Above: There are no known portraits of Jean Baptiste Pointe DuSable made during his lifetime. This depiction is taken from A. T. Andreas' book History of Chicago (1884). Right: The Jean Baptiste Pointe DuSable stamp was issued Feb. 20, 1987 in the year of the 150th birthday of Chicago (United States Postal Service). Opposite Page: Map of the United States as it was from 1795 to 1796 (Golbez Gallery).
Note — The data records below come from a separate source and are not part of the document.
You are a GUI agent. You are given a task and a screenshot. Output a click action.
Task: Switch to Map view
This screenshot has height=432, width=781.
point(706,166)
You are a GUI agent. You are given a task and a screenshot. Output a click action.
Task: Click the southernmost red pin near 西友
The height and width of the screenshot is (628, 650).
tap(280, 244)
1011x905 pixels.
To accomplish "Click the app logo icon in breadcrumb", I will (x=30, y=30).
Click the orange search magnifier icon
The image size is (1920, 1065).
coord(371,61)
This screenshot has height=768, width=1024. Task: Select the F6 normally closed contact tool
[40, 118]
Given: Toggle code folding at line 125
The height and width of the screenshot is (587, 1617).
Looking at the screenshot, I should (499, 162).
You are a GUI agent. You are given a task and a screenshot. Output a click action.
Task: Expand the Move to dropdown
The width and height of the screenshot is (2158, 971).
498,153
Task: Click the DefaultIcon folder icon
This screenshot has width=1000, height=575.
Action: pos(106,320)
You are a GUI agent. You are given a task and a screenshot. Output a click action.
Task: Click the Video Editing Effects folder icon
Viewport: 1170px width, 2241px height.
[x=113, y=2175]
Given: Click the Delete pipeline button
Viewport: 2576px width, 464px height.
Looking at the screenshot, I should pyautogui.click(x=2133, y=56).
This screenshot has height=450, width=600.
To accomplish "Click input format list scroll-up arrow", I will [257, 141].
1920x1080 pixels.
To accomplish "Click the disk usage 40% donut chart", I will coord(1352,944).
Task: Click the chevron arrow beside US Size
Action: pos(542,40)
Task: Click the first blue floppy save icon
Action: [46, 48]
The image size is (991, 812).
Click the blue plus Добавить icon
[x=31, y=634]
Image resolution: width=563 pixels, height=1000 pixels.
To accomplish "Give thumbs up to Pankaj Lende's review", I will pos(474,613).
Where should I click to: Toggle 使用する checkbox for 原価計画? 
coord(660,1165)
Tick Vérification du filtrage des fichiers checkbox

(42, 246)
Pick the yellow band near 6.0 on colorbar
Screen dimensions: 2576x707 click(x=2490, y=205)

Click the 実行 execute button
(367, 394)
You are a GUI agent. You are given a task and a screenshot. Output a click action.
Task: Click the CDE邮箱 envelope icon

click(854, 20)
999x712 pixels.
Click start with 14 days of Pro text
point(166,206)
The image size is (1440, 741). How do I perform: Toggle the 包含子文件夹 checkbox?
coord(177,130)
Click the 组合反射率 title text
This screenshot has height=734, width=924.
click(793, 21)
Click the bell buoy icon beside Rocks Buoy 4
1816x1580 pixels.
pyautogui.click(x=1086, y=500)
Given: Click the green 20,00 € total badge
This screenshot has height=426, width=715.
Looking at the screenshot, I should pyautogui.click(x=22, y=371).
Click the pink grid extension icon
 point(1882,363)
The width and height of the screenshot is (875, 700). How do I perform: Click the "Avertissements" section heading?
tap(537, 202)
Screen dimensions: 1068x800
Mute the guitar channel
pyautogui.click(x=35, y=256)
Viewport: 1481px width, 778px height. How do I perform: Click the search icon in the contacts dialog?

By 1780, DuSable had settled on the north bank of the Chicago River at about what is now Pioneer Court, (the area between Tribune Tower and the Apple store), but his land extended as far west as what is now State Street and as far north as Chicago Avenue. Suzanne’s wedding to Jean Baptiste Pelletier in 1790, and the birth of their daughter Eulalia in 1796 at the homestead, were Chicago’s first nonindigenous marriage and birth, according to the National Park Service application for Pioneer Court historic status in 1975. Otherwise, there are no monuments to DuSable in Chicago. Late last year, the Chicago City Council proposed renaming Lake Shore Drive after DuSable; Transportation Committee Chair Ald. Howard Brookins (21st ward), said a vote could come by April. Meanwhile, a 3.4-acre parcel of land at the mouth of the Chicago River near Ogden Slip was set aside for DuSable Park in 1987 by Mayor Harold Washington. The site has undergone environmental remediation for radioactive thorium, a byproduct of a past lamp factory there, but it is otherwise dormant. DuSable put down roots over two decades and traded goods like metal pots that he received from his French network as well as items produced at his own homestead, Reed said. His customers were British and French explorers and traders, and members of the Potawatomi, Chippewa and Miami tribes.